◆ Aim of the exercise:
The reply should hold only the lines from the one with "Instruction: Click the heart icon for 政务服务" to the one with "Enable the Portal Theme 1 checkbox", both ends kept, exactly as they appear below, without any pictures.

◆ Input data:
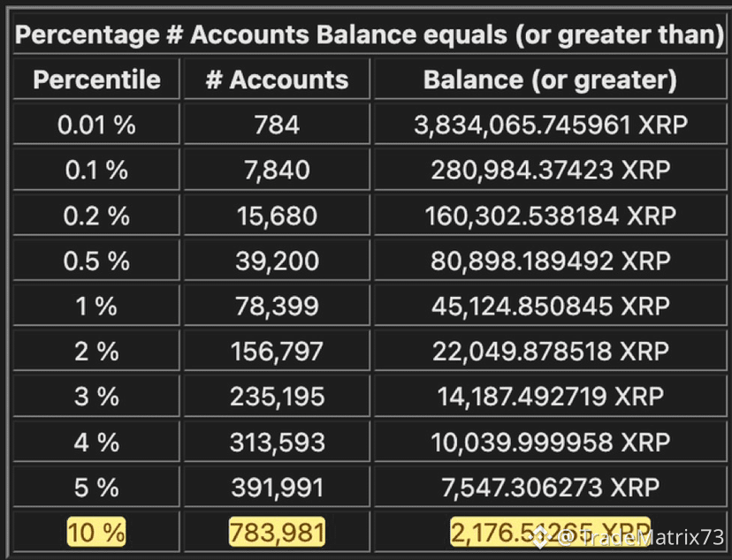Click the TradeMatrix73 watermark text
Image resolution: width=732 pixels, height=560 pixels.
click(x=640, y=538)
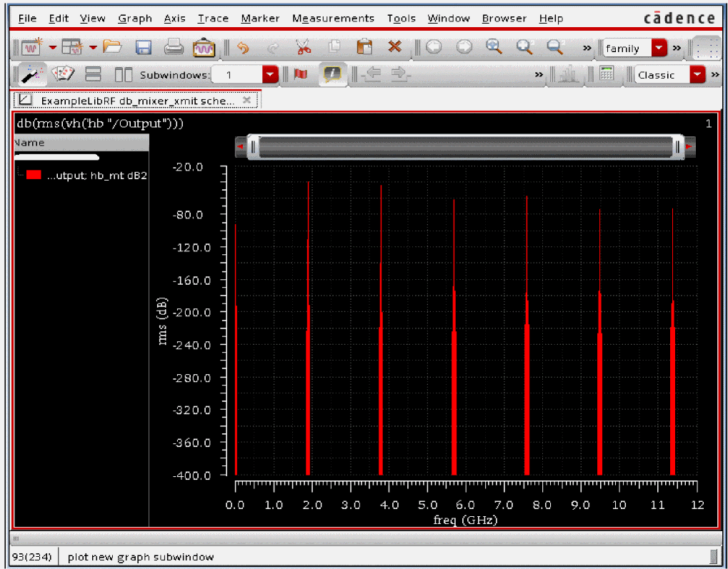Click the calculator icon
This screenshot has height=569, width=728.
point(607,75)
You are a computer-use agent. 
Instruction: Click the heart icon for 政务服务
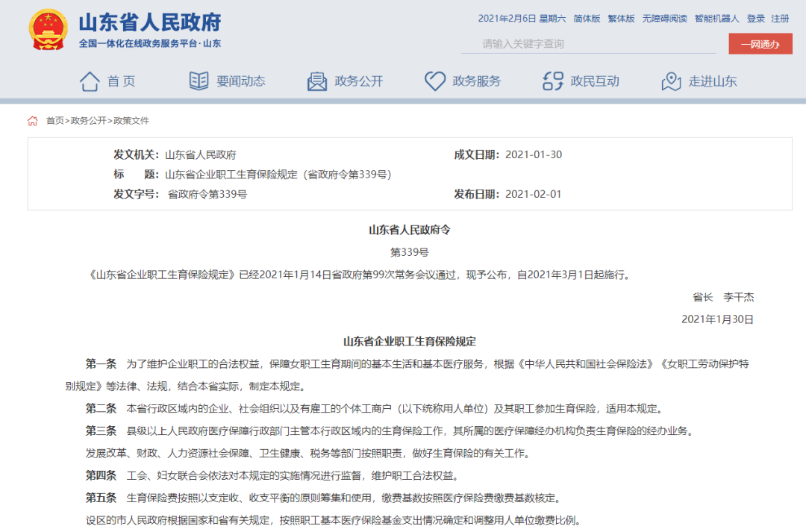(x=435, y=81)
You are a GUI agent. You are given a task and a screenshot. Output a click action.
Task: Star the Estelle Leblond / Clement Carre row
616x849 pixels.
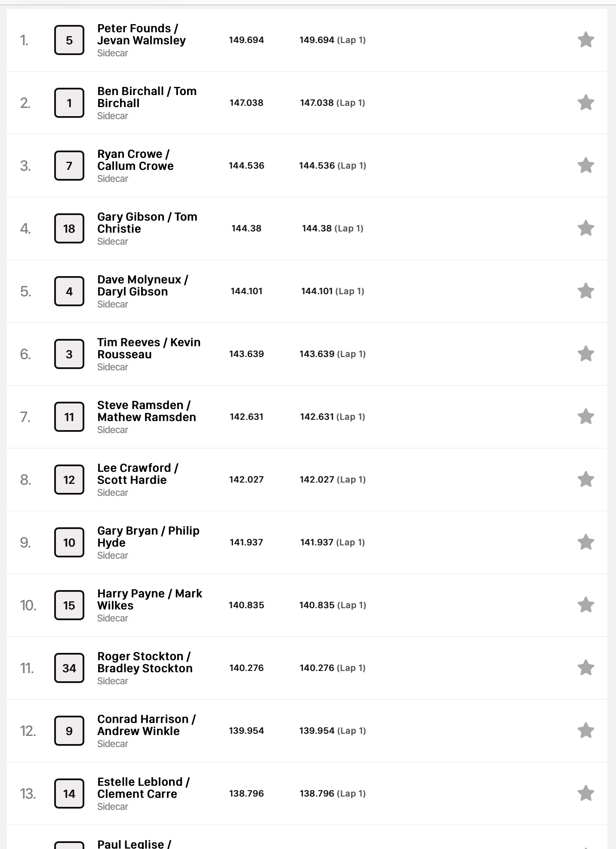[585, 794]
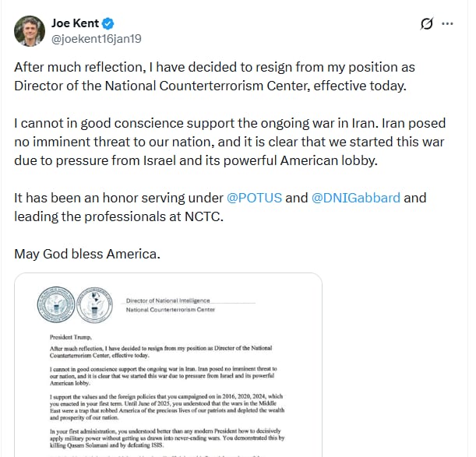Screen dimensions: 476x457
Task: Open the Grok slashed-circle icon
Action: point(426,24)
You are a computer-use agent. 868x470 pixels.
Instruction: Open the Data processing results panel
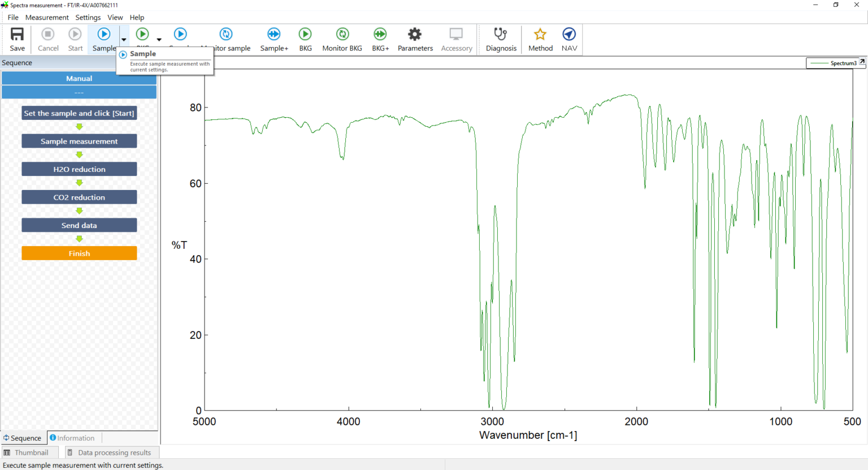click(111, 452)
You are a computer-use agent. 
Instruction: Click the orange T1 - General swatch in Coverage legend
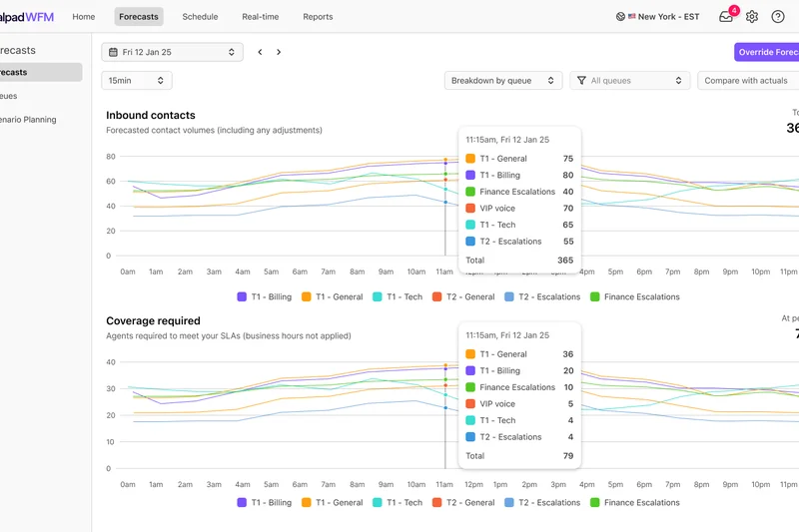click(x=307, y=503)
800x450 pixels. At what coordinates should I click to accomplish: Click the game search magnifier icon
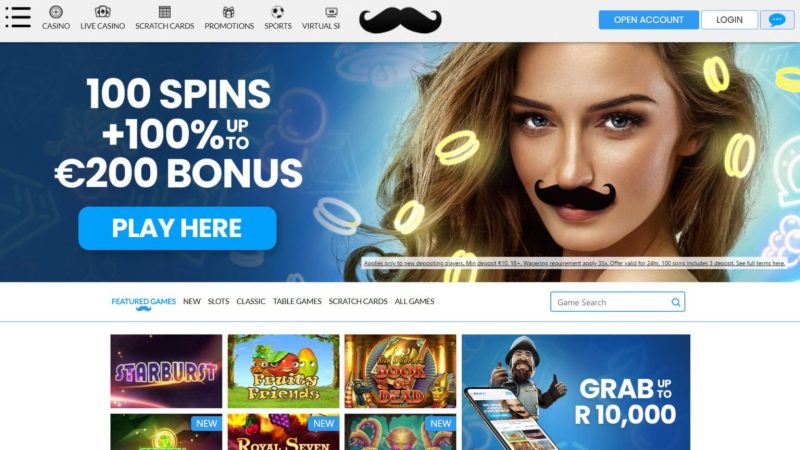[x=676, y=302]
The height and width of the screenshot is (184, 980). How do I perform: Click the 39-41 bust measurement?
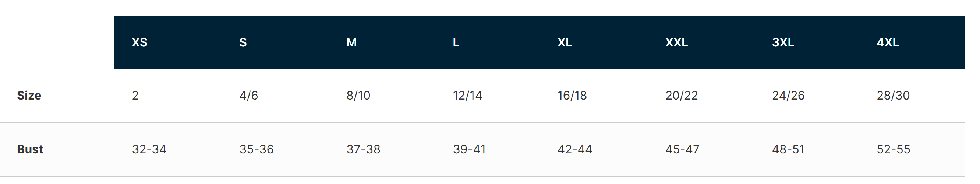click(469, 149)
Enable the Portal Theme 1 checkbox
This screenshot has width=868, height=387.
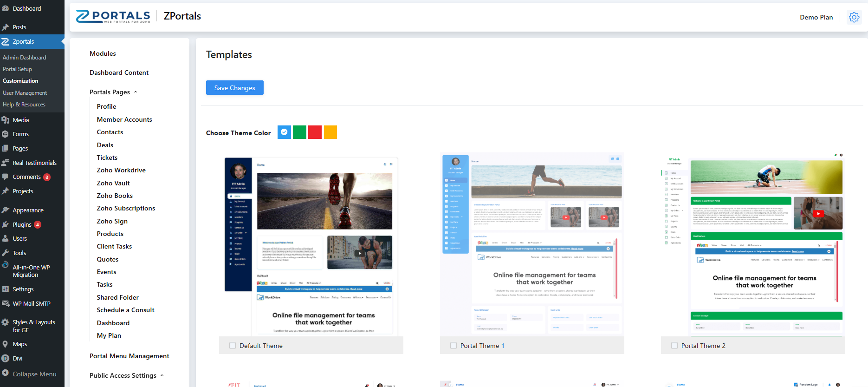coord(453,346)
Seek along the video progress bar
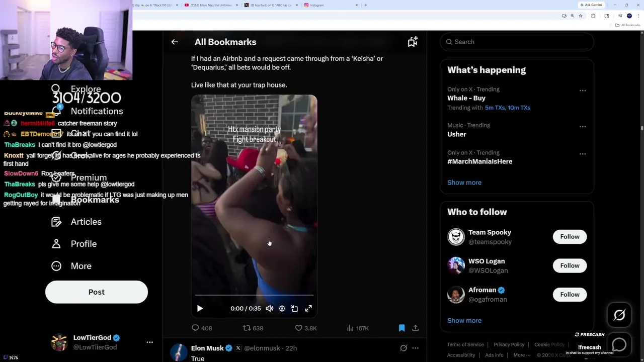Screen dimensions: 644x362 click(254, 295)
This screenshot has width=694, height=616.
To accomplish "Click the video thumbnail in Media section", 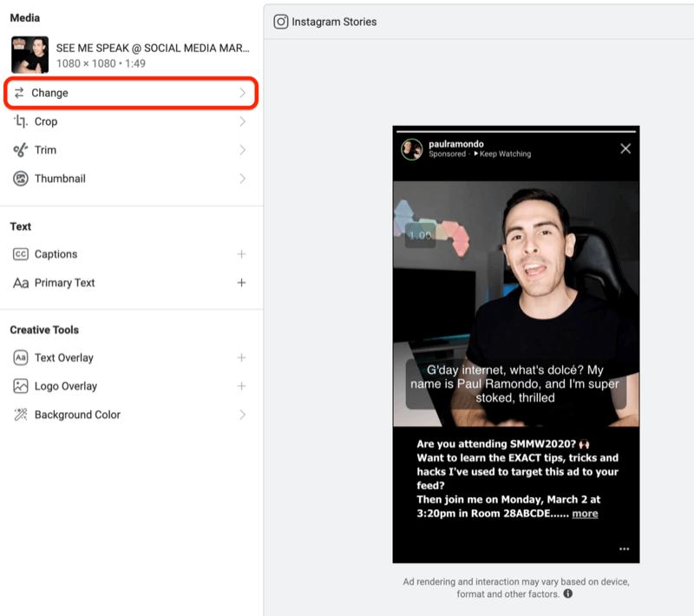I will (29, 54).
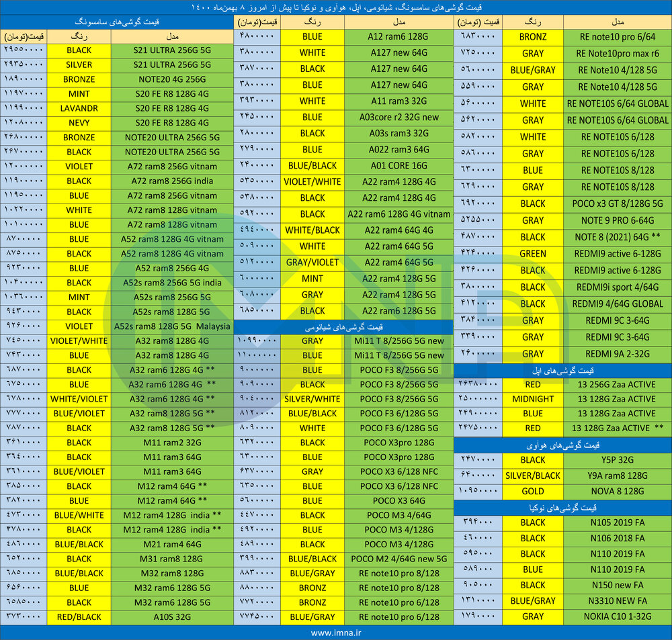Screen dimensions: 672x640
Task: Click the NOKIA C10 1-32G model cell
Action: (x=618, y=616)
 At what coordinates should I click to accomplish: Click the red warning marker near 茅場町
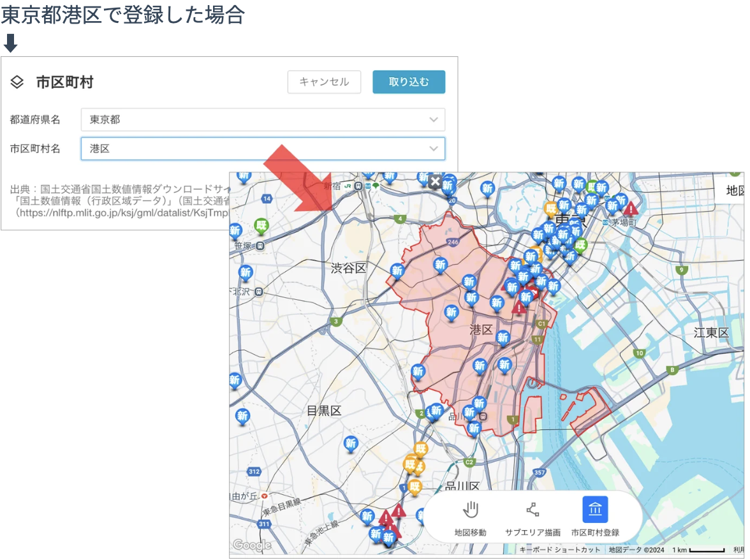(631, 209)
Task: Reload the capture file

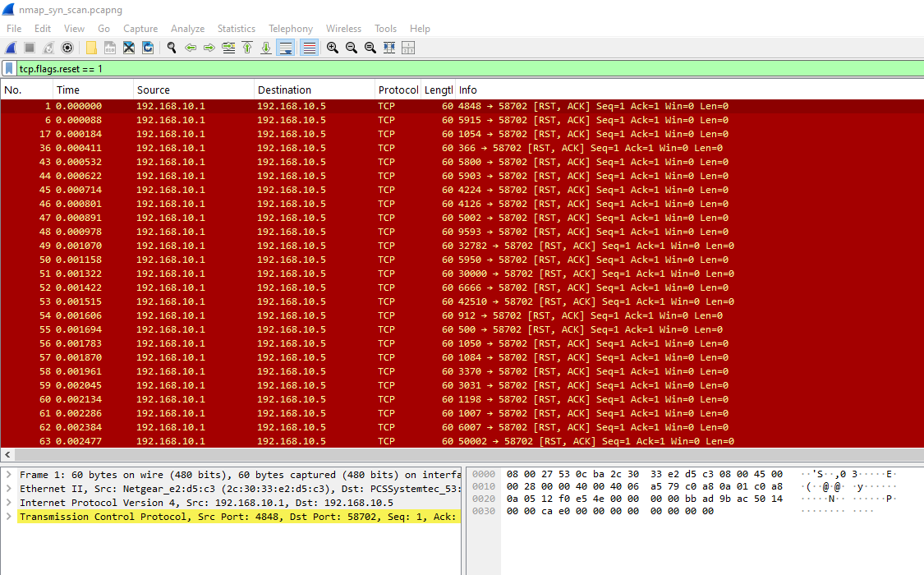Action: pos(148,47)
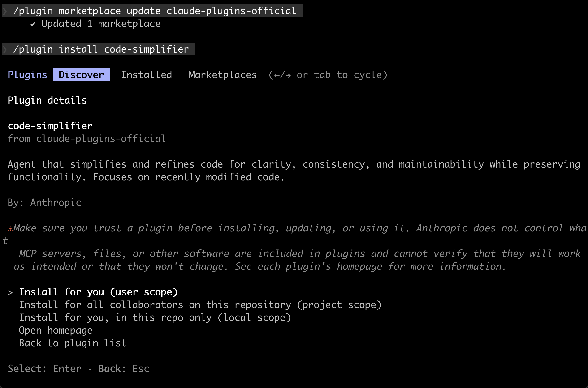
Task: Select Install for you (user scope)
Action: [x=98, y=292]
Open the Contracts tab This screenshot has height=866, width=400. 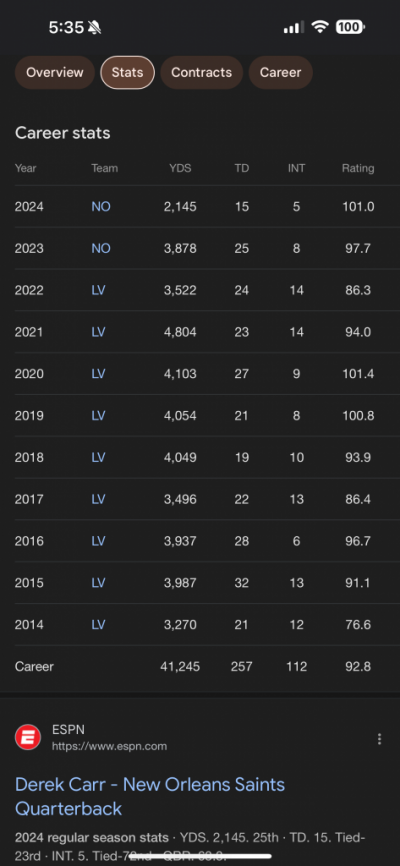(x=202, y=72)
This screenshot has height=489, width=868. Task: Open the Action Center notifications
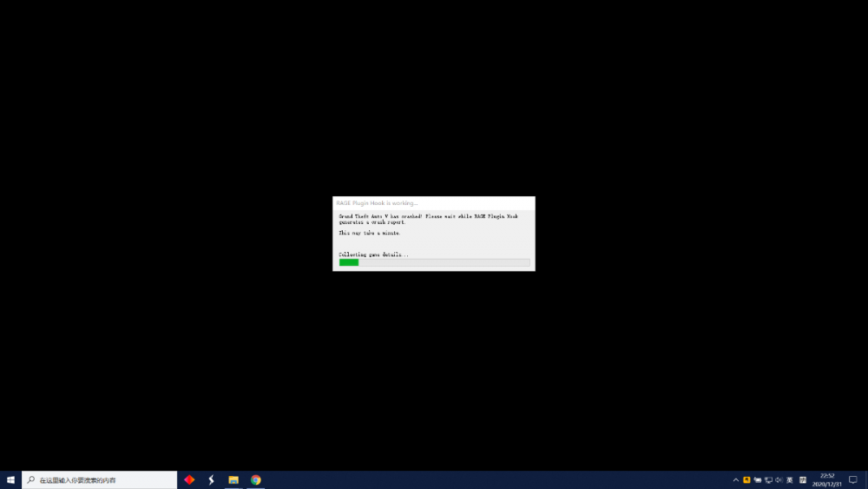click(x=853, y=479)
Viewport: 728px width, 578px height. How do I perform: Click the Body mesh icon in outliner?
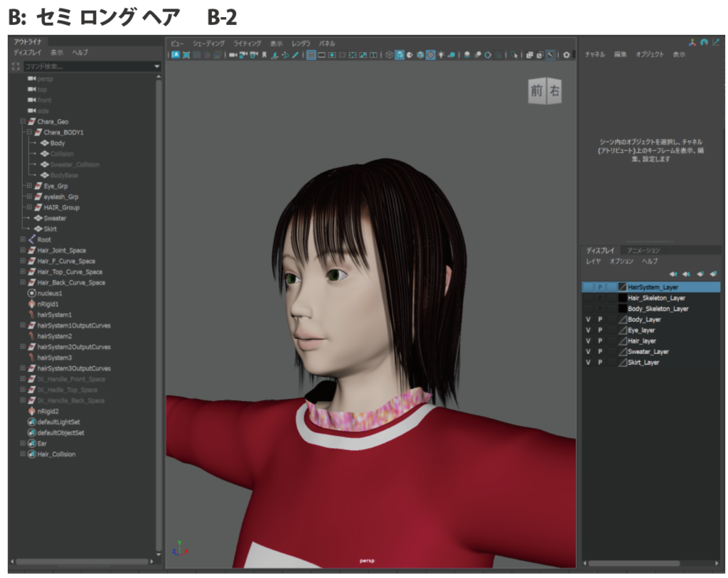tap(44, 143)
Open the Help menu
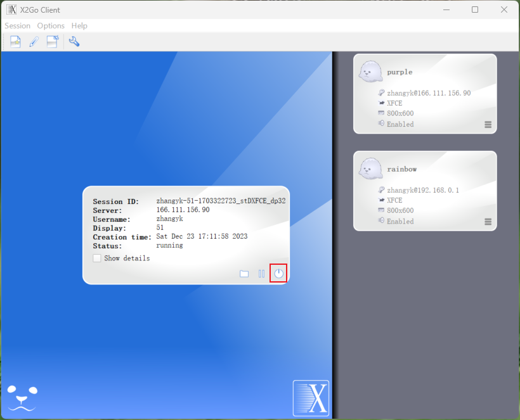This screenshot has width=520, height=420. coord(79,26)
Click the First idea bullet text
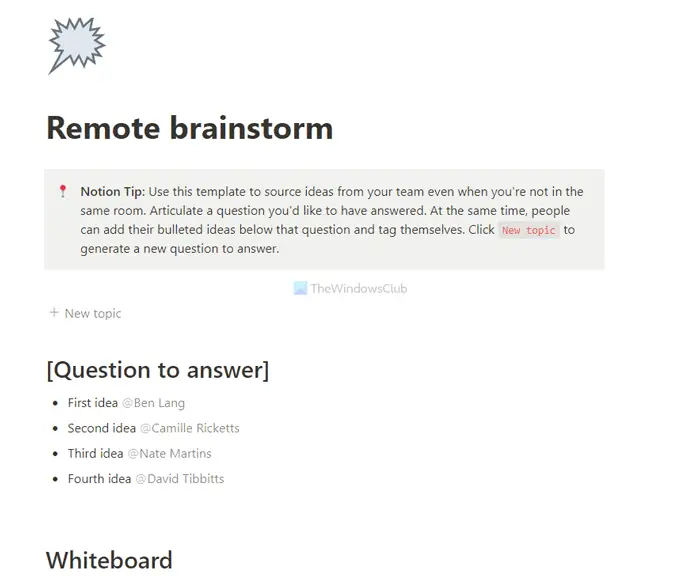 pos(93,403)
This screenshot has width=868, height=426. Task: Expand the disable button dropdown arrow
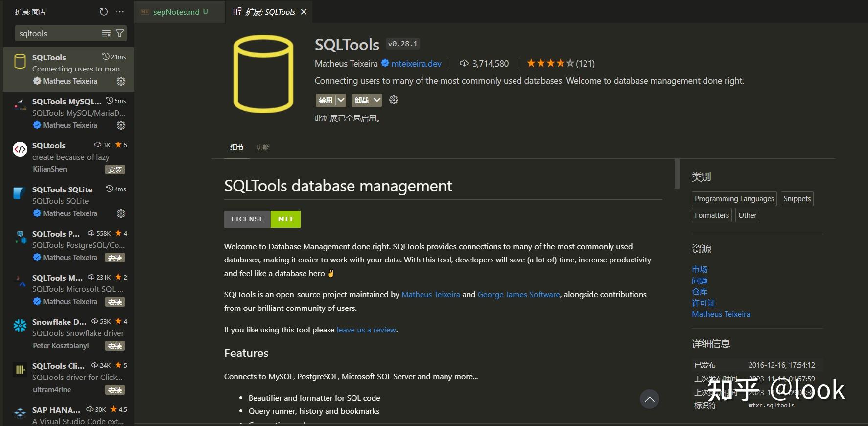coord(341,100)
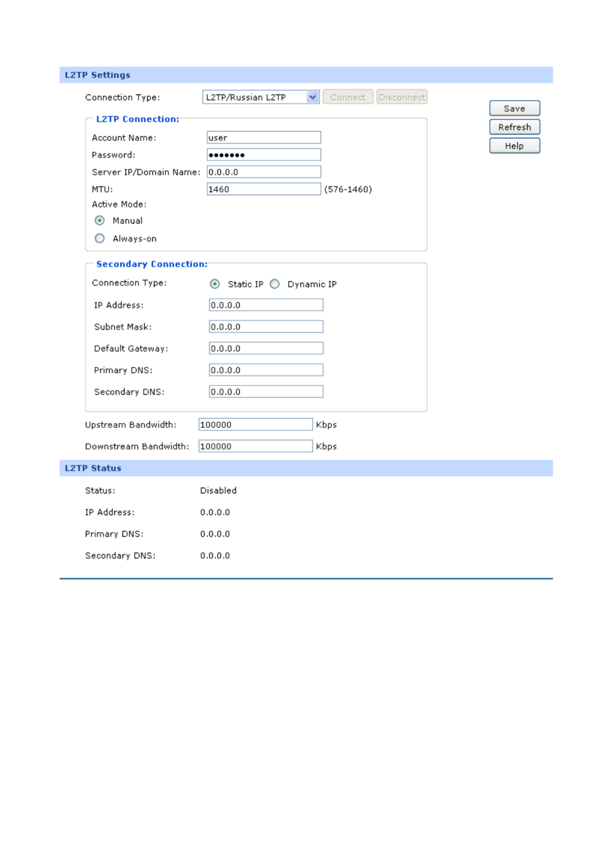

◆ Solution for this exercise:
Instruction: Click the heart icon for 政务服务
(x=435, y=81)
You are a GUI agent. You are given a task and a screenshot. Output a click action.
Task: Star the Estelle Leblond / Clement Carre row
616x849 pixels.
[585, 794]
Screen dimensions: 476x457
Task: Open the Grok slashed-circle icon
Action: point(426,24)
You are a computer-use agent. 868x470 pixels.
Instruction: Open the Data processing results panel
click(111, 452)
You are a computer-use agent. 
Instruction: Click the orange T1 - General swatch in Coverage legend
click(x=307, y=503)
800x450 pixels. At what coordinates should I click to accomplish: Click the game search magnifier icon
[x=676, y=302]
The height and width of the screenshot is (184, 980). How do I perform: Click the 39-41 bust measurement?
click(469, 149)
Enable the Portal Theme 1 checkbox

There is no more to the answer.